# Staner USA



## soundlight (Apr 17, 2006)

Has anyone ever heard of and/or seen and/or used any Staner audip equipment? I was going through my audio bookmarks, and I found this one. I forget when I bookmarked it, but it was probably when I was going on my bookmarking spree of all of the lighting/sound distributors and manufacturers that I could find with google.

Staner USA homepage

I find it interesting that all of their mic/line consoles except for their biggest one ("Pallas") have phantom power on less than half their channels. I don't see how that would be a big leap to put it on all the channels!

I'm kinda sorta interested in the Pallas console, and might look into it later for a model for our school, depending on the pricepoint and distributor location & shipping. But I'm just trying to see if anyone has used ANY of their stuff or heard of it, and if you've used it, how was it? Good? Bad? Ugly?


----------



## audioslavematt (Apr 17, 2006)

I'm now interested as well.


----------



## soundlight (Apr 17, 2006)

Heh...I know that some companies like this can be lousy, but some can be good. This one has interested me, mainly due to the fact that it has really cheap, small mini-consoles with half-baked phantom power systems, as well as huge, touring, popular line-array systems. I looked around the page, and their touring line-array systems and touring 3-way systems are very popular. They are based out of Brazil, but are popular in some areas in South America, the USA, and Europe.

As I mentioned, I'm interested if anyone has had any experience with the equipment.


----------



## nez (Apr 17, 2006)

it sounds all good and all but we just got a new digital sound board to play with so we probly wont be gettin a new one anytime soon


----------



## themixav (Aug 6, 2010)

Hey, 

Yeah we currently have the Staner Lan 800 series, Sounds really great. We have the system running right now running a few small bands and live DJ. 3 way. The clearity is great. We have it running on Lab.gruppen FP 9000 amps, with DBX Drive Racks. But im looking into some info on tuning the system for optimal output for both DJ and Live. Cross over points ect. ..If anyone can help please let me know.


----------



## avkid (Aug 7, 2010)

I just found their website and had a look at the line arrays.
They use a 7 pin xlr for audio.
What the??????


----------



## museav (Aug 8, 2010)

Dies Staner USA even exist? I can find the site for Staner Audioamerica, which is based in Brazil, but nothing on any US representative or distribution. Since I don't read Portuguese, there is only so much I can get from that site, although it is interesting to find that "line array" is apparently "line array" in Portuguese.

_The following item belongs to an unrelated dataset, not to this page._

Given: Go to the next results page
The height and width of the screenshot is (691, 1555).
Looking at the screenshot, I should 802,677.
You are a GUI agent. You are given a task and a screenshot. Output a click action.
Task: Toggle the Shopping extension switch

As far as tuning the system, hopefully you can get some settings from the manufacturer. If not, you might want to consider hiring someone that has the right tools and experience.


----------



## soundlight (Aug 8, 2010)

Staner USA existed way back when I started this thread years ago. It doesn't exist any more, and hasn't for a little while. There used to be a USA division though, but it's still the same company - they just don't appear to have a US page any more. And their product offerings have changed a little bit.


----------



## CSCTech (Aug 8, 2010)

Was looking around the StanerAmerica site, although I can't read a thing I found this, well, it was on the homepage. Looks pretty interesting, power is a bit low but looks good for a small band or even DJ.
http://www.staner.com/produtos/caixas_acusticas/centauro_system.php


----------



## Chris15 (Aug 9, 2010)

But you need to remember that a line array is not neccessarily the right system for an application, just beacuse they are the must have toy this week does not make them the right tool for the job...


----------



## museav (Aug 9, 2010)

The one comment in English I found on that site was "Notice: Some products in this site are available for sale on specific markets only." When I see something like this I usually immediately wonder whether the products are even sold in other countries, whether there is any support or distribution in other areas, what you do if you need service or support, etc.

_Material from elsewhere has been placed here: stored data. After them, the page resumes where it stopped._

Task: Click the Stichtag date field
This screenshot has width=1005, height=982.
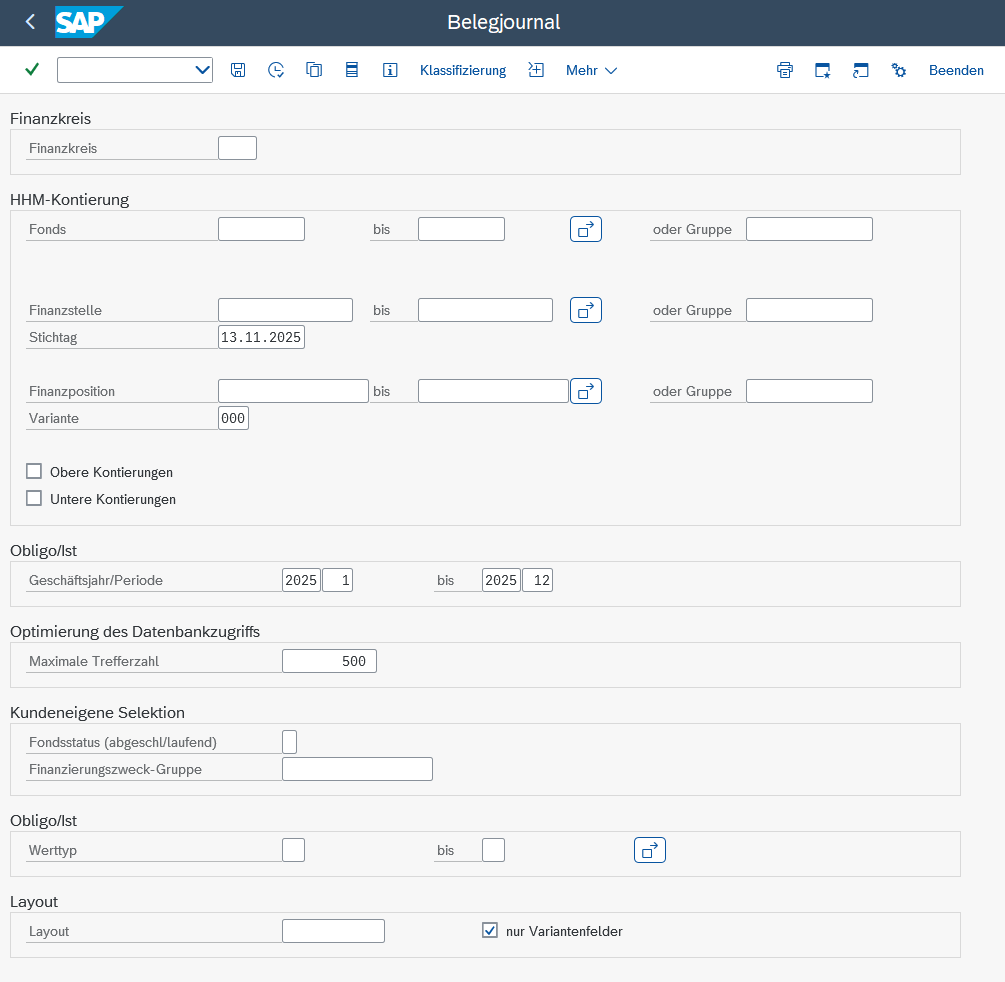Action: (x=261, y=337)
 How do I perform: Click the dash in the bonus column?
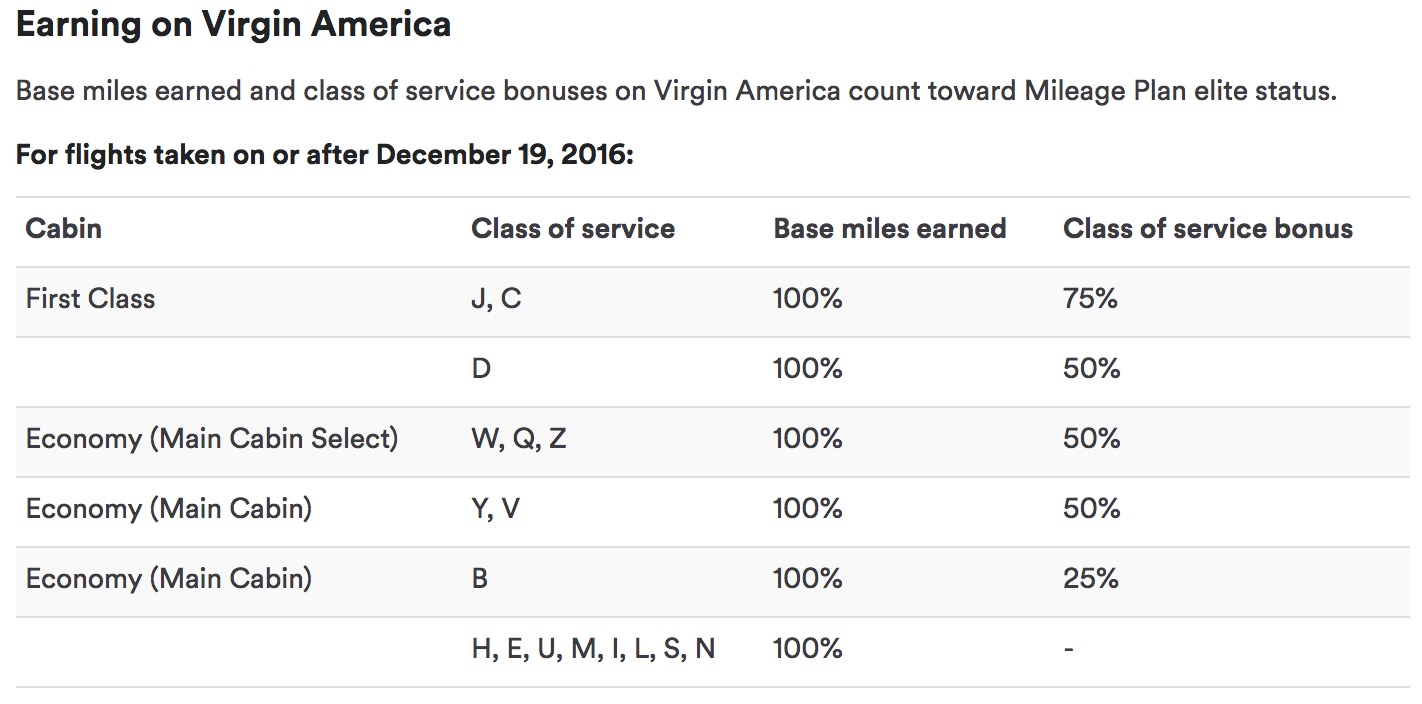[1069, 649]
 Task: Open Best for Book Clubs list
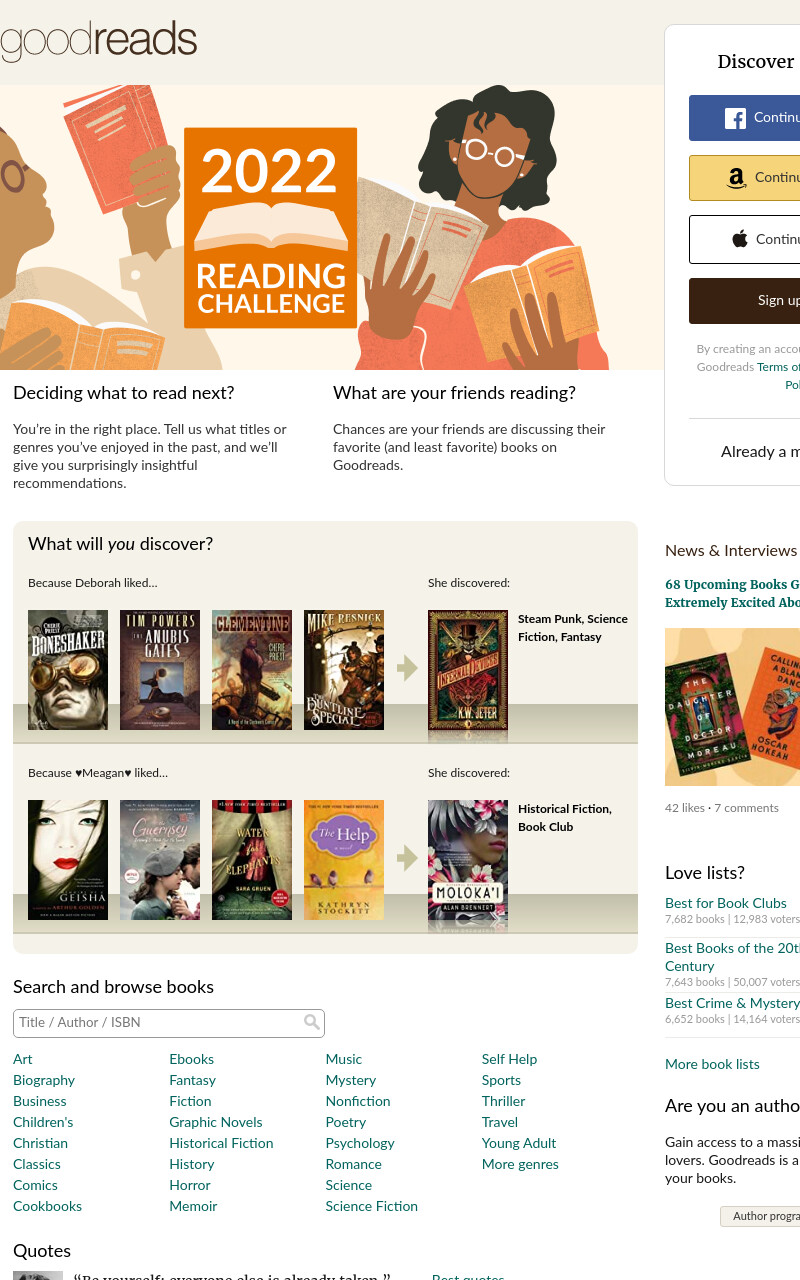(726, 903)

The Internet allows everyone to access product information from around the world but what it does not necessarily do is address the issues related to import, licensing, distribution, certification and so on that may be related to using those products in other countries. An example is that I have already talked to groups that tried to save money on replacing their 700MHz wireless mics by purchasing used units off eBay or similar sites only to find they bought wireless mics that were intended for use in other countries and were never sold in the US. So now they have another wireless system that is not legal to use and will have to replace it.


----------



## themixav (Aug 19, 2010)

*Staner Canada- www.stanercanada.com*

Hi guys

I found a site that links to a dealer in canada. From what i heard he has a couple boxes from staner. you guys can get it out for any info. Staner Canada


----------



## museav (Aug 19, 2010)

*Re: Staner Canada- www.stanercanada.com*

That site for Canada also contains a link to Miami Audio Music, http://www.miamiaudiomusic.com/products/staner/speakers.php. However neither of those sites contain much useful information; no tech specifications, no product data sheets, no pricing, no dealer list, etc. And I could not find any reviews or anything like that.

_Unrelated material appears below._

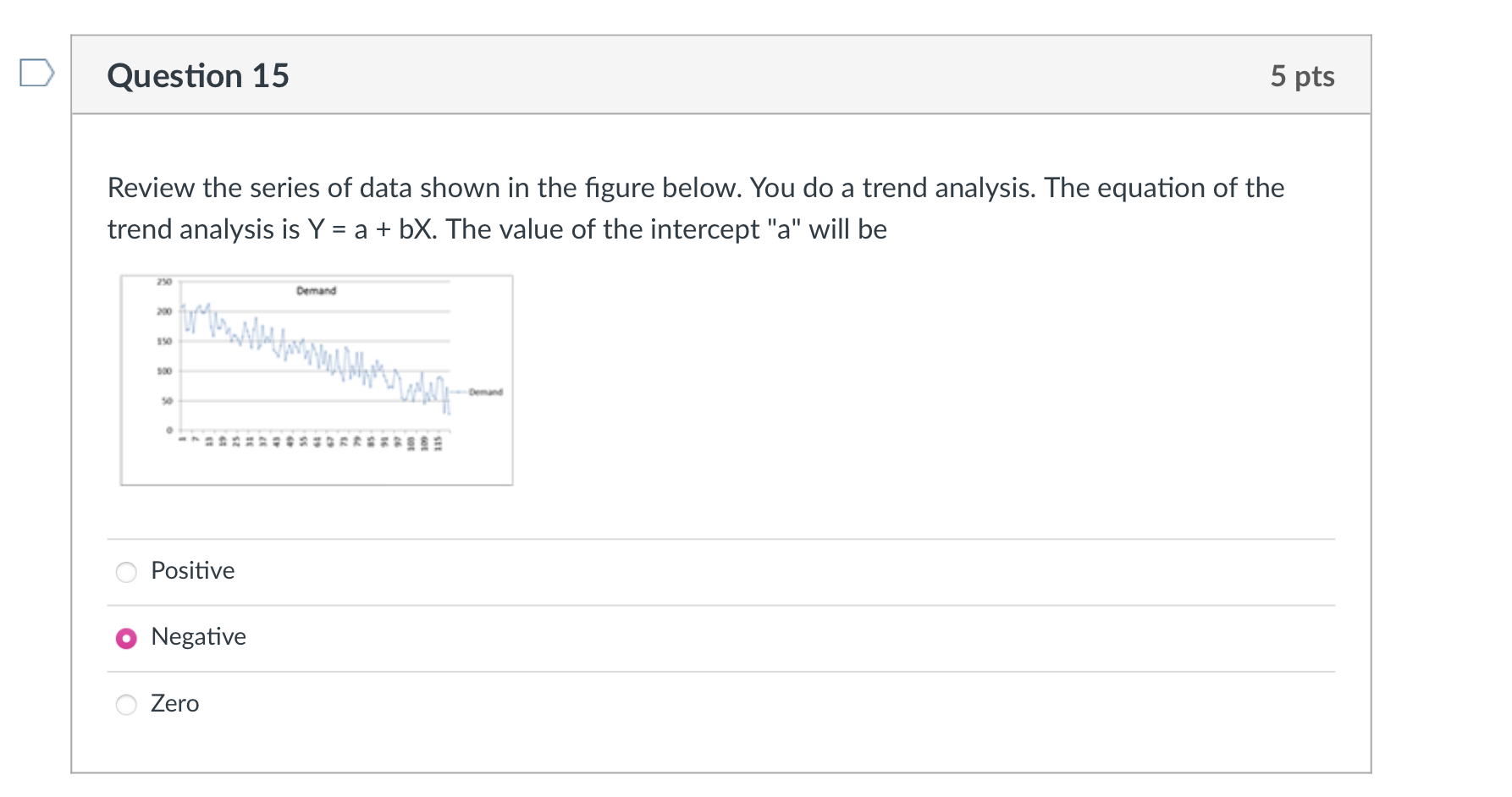
Task: Click the "Positive" answer label
Action: tap(192, 571)

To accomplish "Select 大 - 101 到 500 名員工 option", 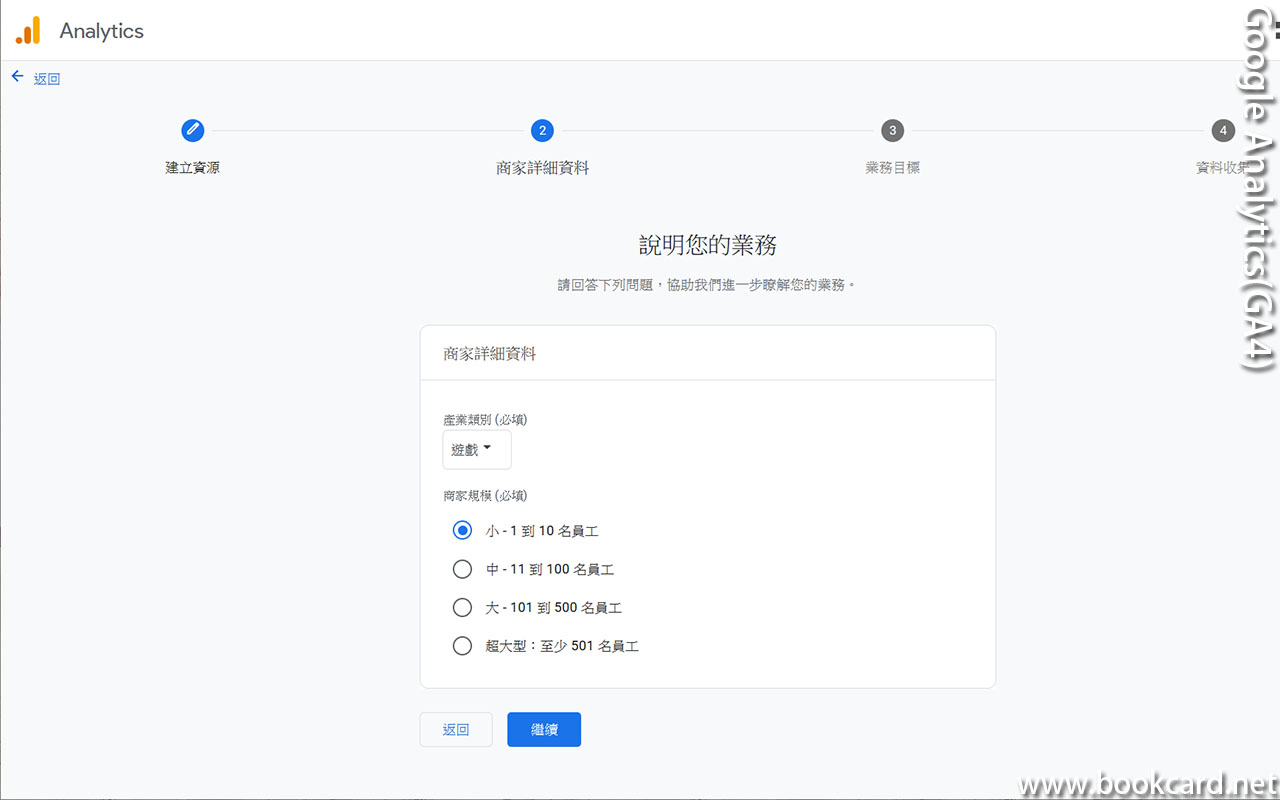I will click(x=462, y=607).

Apparently the current Lyle Lovett tour is using Staner line arrays on his current tour but otherwise they seem fairly unknown in the US. They've come up on ProSoundWeb a couple of times, primarily in regards to subs, but those references seem pretty much limited to one person.


----------



## FullRangeAudio (Sep 14, 2010)

*Re: Staner Canada- www.stanercanada.com*

We recently had about $12k worth of equipment stolen from our production truck in Miami, FL The setup was used mainly for DJ events with 300-1000 people in attendance. 
To replace our gear for we decided to go with Staner "WingVX" passive system. The tops are dual 15" drivers with a horn, 2 way. The subs are dual 18" cabinets. I really liked the demo I was given and the quality of the cabinets seemed very solid, including the mesh material behind the grill, so you cant see through to the drivers, it looks clean. They are a little heavy but both the tops and subs come with caster wheels to tip and push. Sound quality was not bad at all. The tops were a little too rich in the upper mids when ran flat, but the subs were just perfect. For the price range and the 2 year warranty it seems they are a good deal. The question is if they hold up on the road. We will see. 
But like everyone else here I wish there was more references on the internet. I got specs direct from the company, with a translator.


----------